Task directions >> Search the entries below for the word "computer", then copy each line in which it is found.

Stored records >>
*** Block opens ***

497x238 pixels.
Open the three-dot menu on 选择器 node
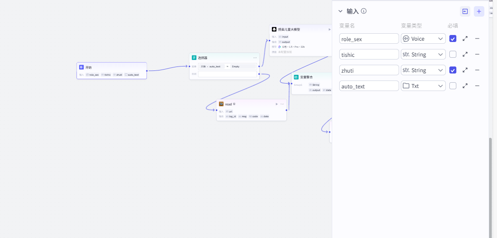point(255,58)
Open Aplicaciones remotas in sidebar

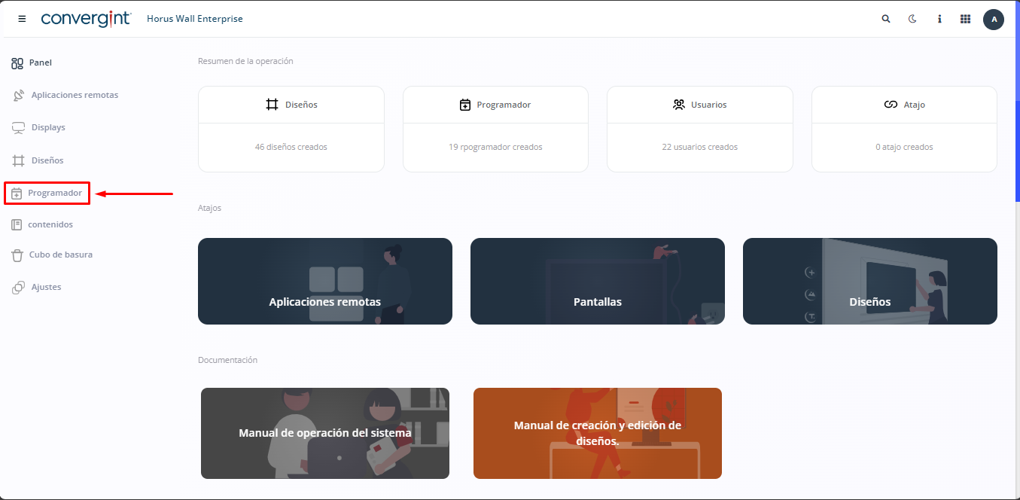click(74, 96)
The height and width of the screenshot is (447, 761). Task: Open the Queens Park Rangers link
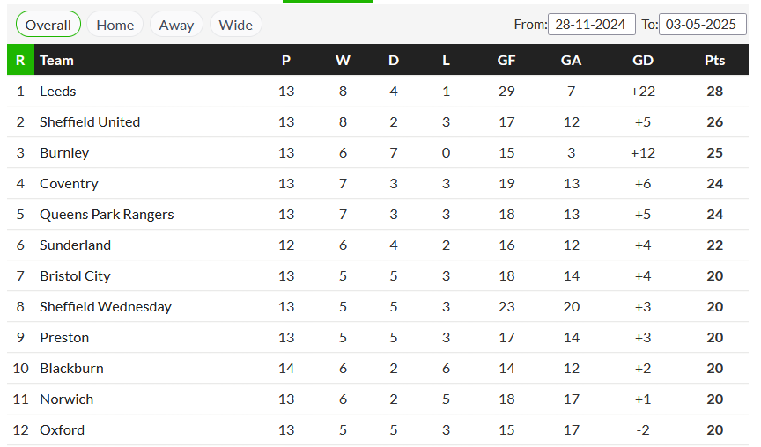point(107,215)
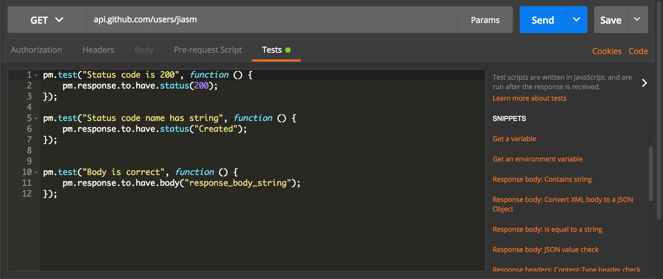Click the Send button
663x279 pixels.
(543, 20)
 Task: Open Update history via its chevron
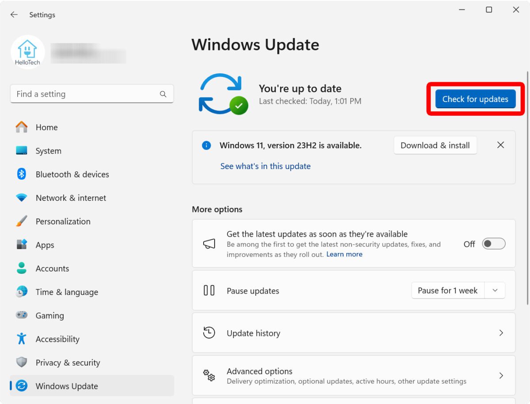point(501,333)
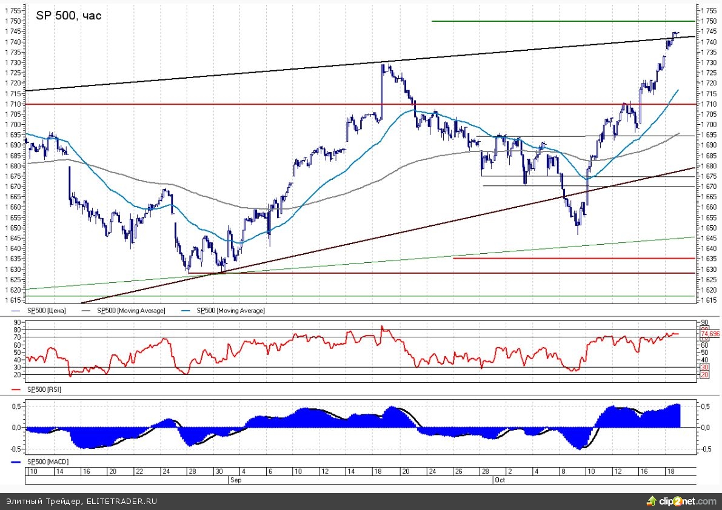722x510 pixels.
Task: Click the blue MACD legend color marker
Action: pyautogui.click(x=16, y=462)
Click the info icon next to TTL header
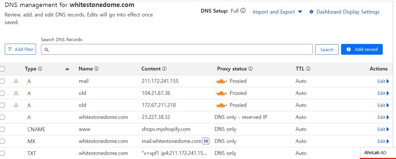 click(308, 69)
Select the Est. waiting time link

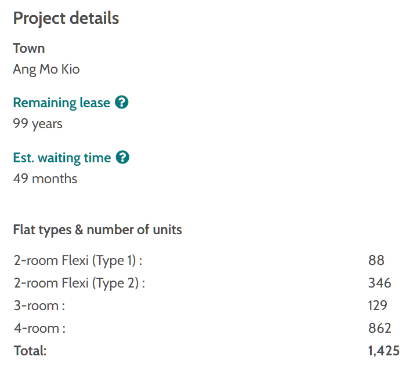pos(62,158)
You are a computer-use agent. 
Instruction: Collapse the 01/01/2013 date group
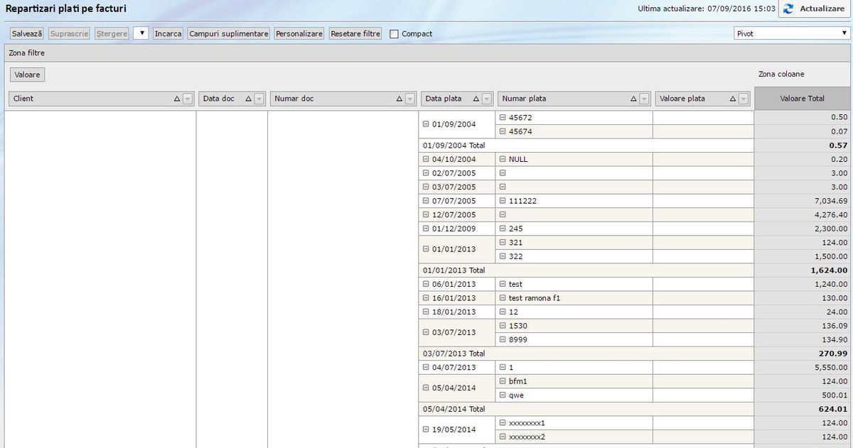pos(427,249)
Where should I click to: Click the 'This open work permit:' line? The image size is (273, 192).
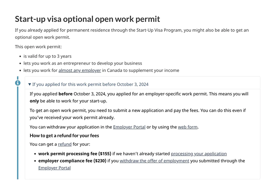[x=38, y=47]
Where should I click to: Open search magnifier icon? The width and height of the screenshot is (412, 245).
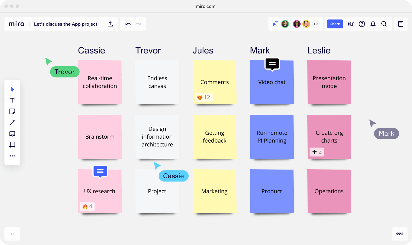click(x=384, y=24)
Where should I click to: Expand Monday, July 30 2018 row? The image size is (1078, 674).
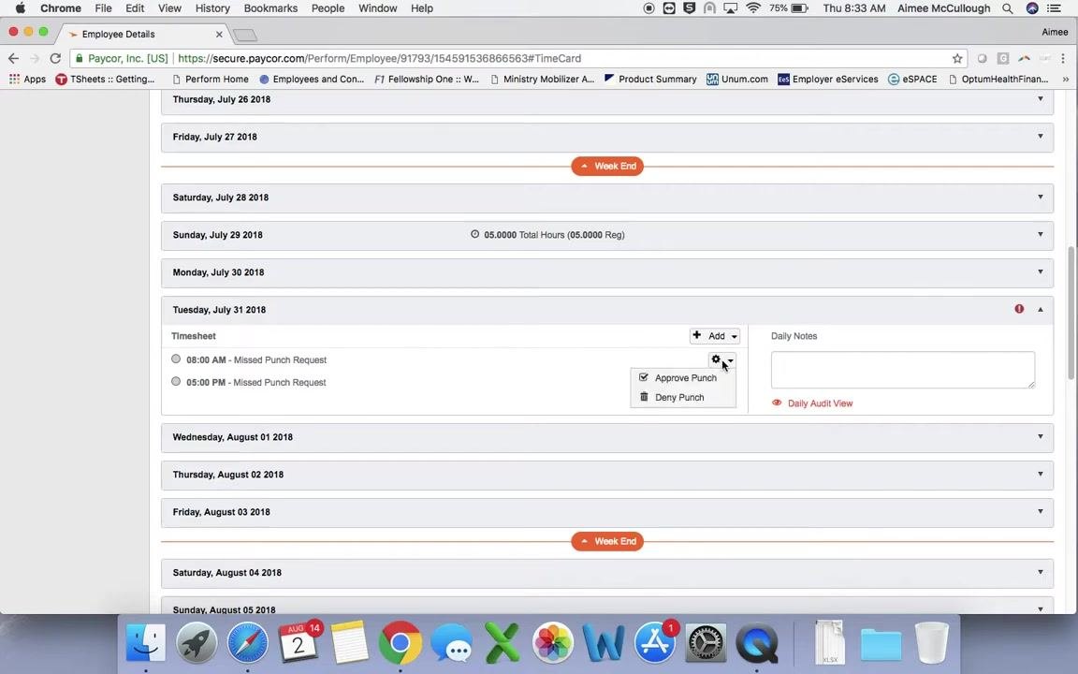607,272
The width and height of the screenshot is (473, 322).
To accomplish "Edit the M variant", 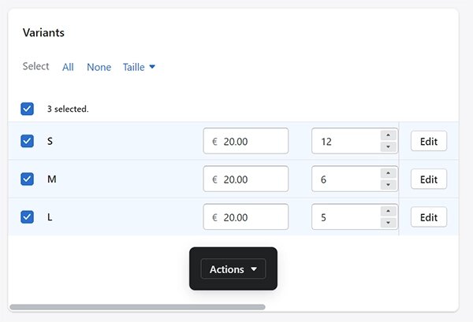I will pos(429,179).
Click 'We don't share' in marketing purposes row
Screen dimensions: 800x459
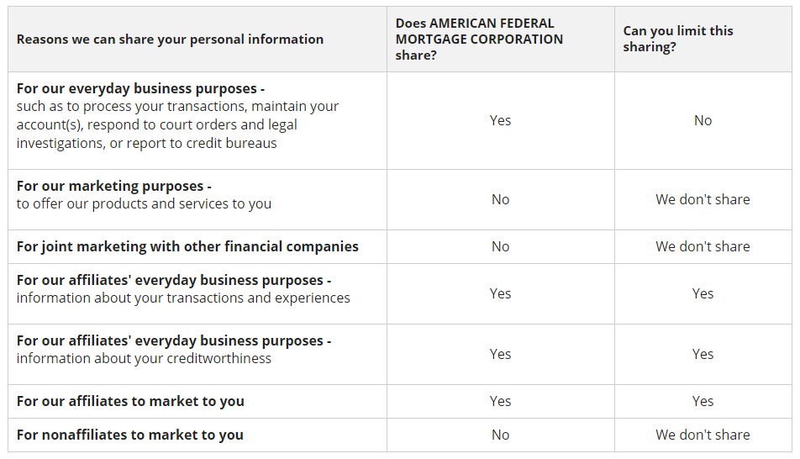point(703,199)
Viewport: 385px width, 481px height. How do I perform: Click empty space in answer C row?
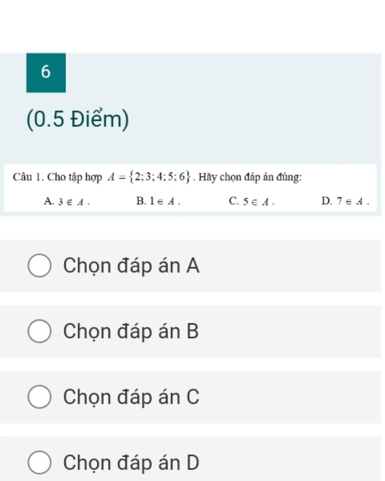(x=290, y=397)
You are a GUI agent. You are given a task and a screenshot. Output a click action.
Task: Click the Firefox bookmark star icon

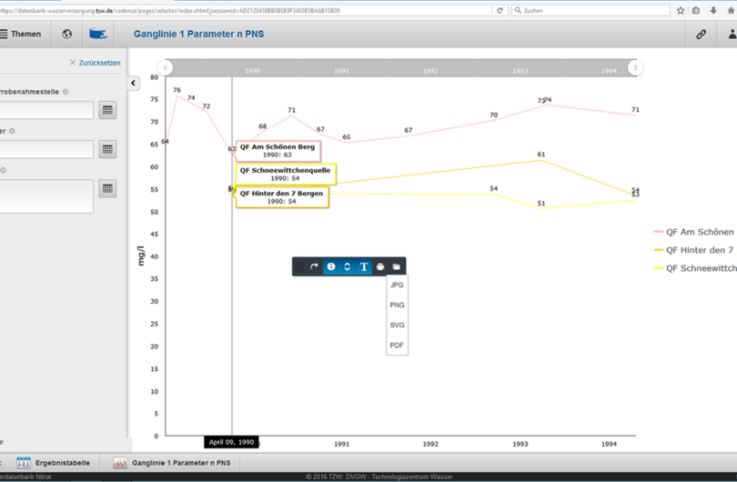pyautogui.click(x=680, y=10)
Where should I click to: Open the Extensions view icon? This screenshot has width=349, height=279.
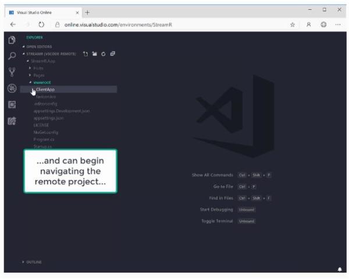click(12, 104)
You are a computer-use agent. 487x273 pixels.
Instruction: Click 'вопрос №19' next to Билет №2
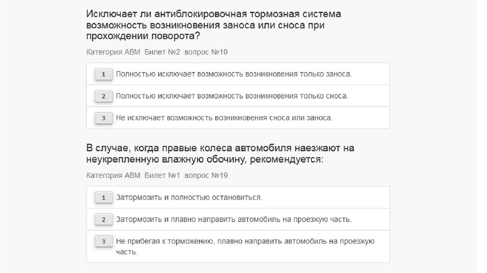click(x=206, y=52)
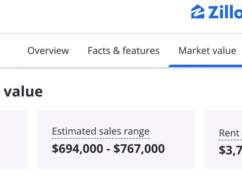Open the Overview tab
Image resolution: width=242 pixels, height=181 pixels.
[48, 50]
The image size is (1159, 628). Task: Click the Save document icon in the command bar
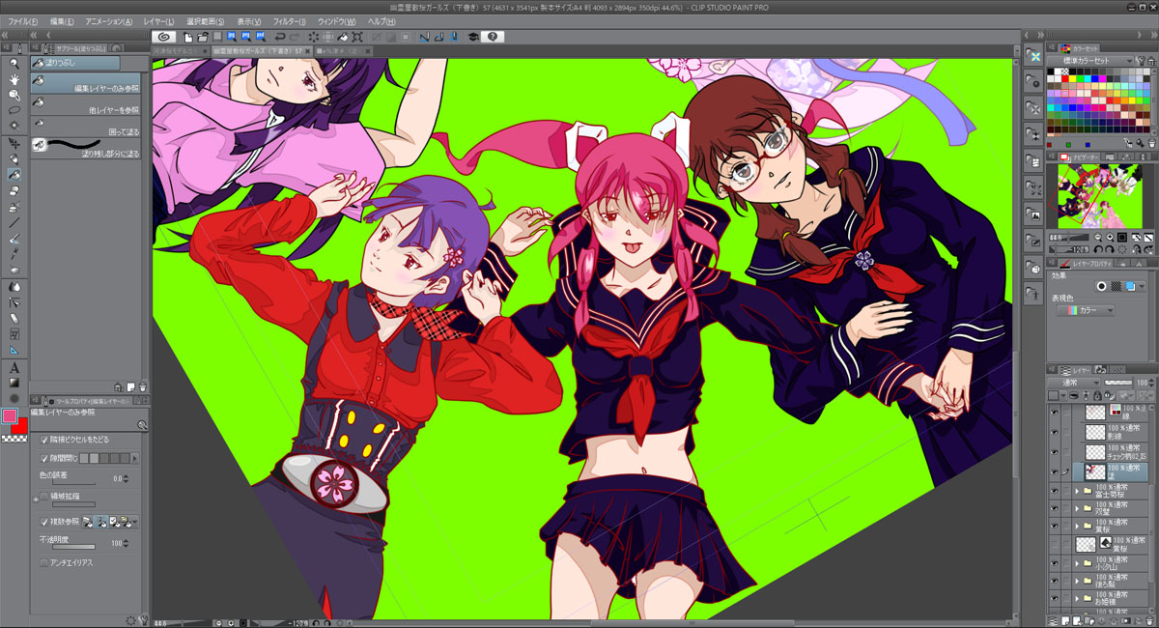coord(217,37)
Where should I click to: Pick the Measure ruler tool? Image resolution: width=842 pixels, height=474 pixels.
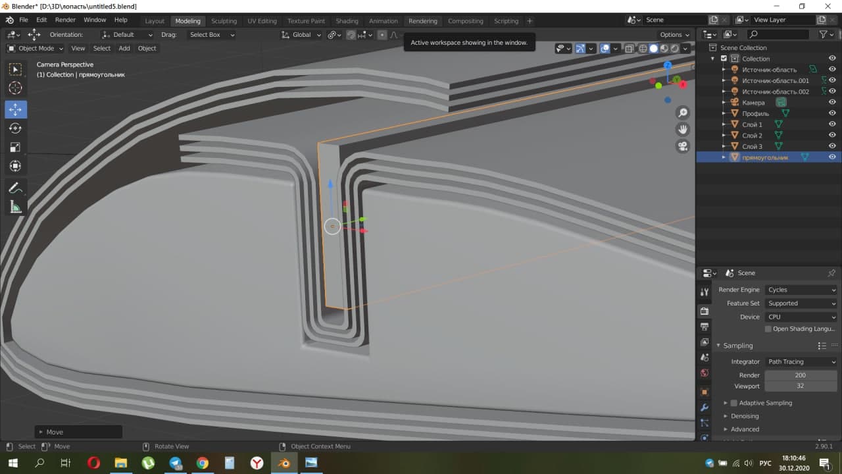pyautogui.click(x=15, y=207)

*** Block closes ***

Solution >>
You are a computer-use agent. 
You are a computer-use agent. 487x273 pixels.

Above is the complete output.